相应的,\(\Pr[C = c | M = m_0] = \Pr[C = c | M = m_1]\)。
不可区分性+¶
引入一个叫 \(PrivK^{eav}\) 的实验。
- 攻击方:选择明文 \(m_0\)、\(m_1\),发送给挑战者。
- 挑战者:随机选择两个明文中的一个 \(b\),加密它,发送 \(C = E_k[m_b]\) 给攻击者。
- 攻击方:猜测挑战者选择的那个 \(b\) 等于 \(b'\)。
\(PrivK^{eav} = 1\) 如果 \(b = b'\)(猜对),否则 \(PrivK^{eav} = 0\)。
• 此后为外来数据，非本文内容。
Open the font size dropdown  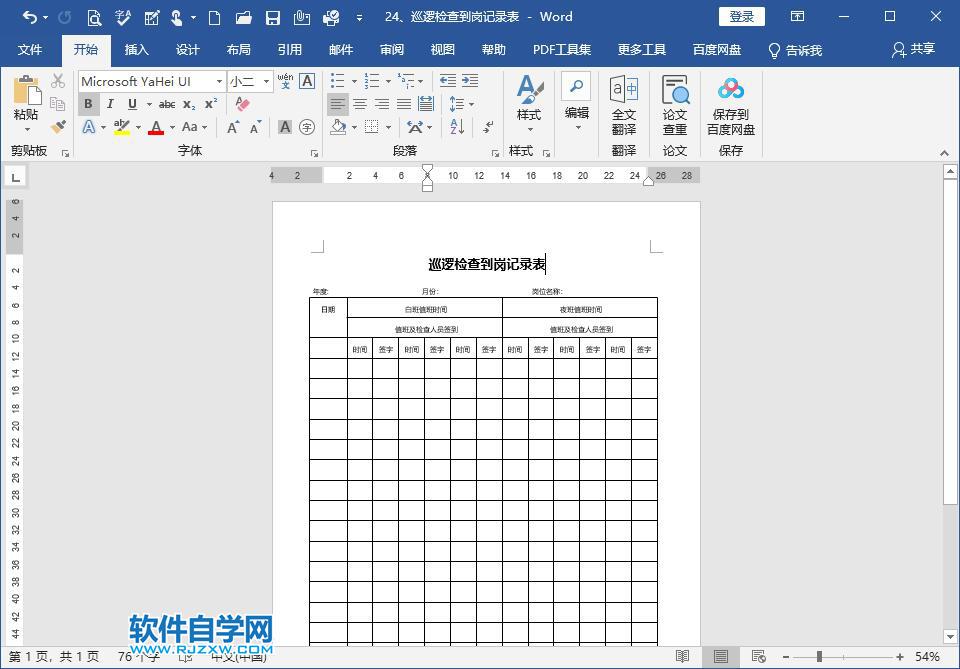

如果生成、加密、解密操作满足对于所有的对手 A 有 \(\Pr[PrivK^{eav}(A, \Pi) = 1] = 1 / 2\),那么这些操作就是完美安全的。这意味着攻击者真的没法从密文拿到任何信息,只能乱猜。
完美安全的困难¶
假设现在在进行向量异或(One-Time Pad)实现的加密。为了实现完美安全,密钥的长度得大于等于信息的长度,但是实际上这很难实现。
所以我们只能退而求其次,进行下列削弱:
- 仅针对高效(计算有限)的对手保留安全性。
- 对手只能在可行的时间内运行。
- 对手有可能蒙中答案,但也仅仅能蒙。
\((t, \epsilon)\) 安全¶
如果有个系统对于所有对手,他们在 \(t\) 时间内只有 \(\epsilon\) 概率成功破解,那么这个系统就是 \((t, \epsilon)\) 安全的。比如一个很强的 n 位加密算法是 \((t, t / 2^n)\) 安全的。
差不多安全的算法¶
对于所有的 PPT(概率多项式时间)对手,如果他们都只能以可忽略的概率攻破这个系统,那么这个系统就是安全的。
概率多项式时间¶
概率多项式时间算法在多项式时间内给出输出,并且这个输出对于同一输入可以是不同的。或者说“这个算法可以访问到一个无偏抛硬币序列”。
“可忽略的概率”¶
如果对于函数 \(f(n)\),对于任意一个多项式 \(p(.)\) 都有一个 \(N\) 满足 \(n > N\) 时 \(f(n) < 1/p(n)\),那么 \(f(n)\) 就是可忽略的,比如 \(f(n) = 2^{-n}\)、\(f(n) = 2^{-\sqrt{n}}\)、\(f(n) = n^{-\log n}\) 什么的。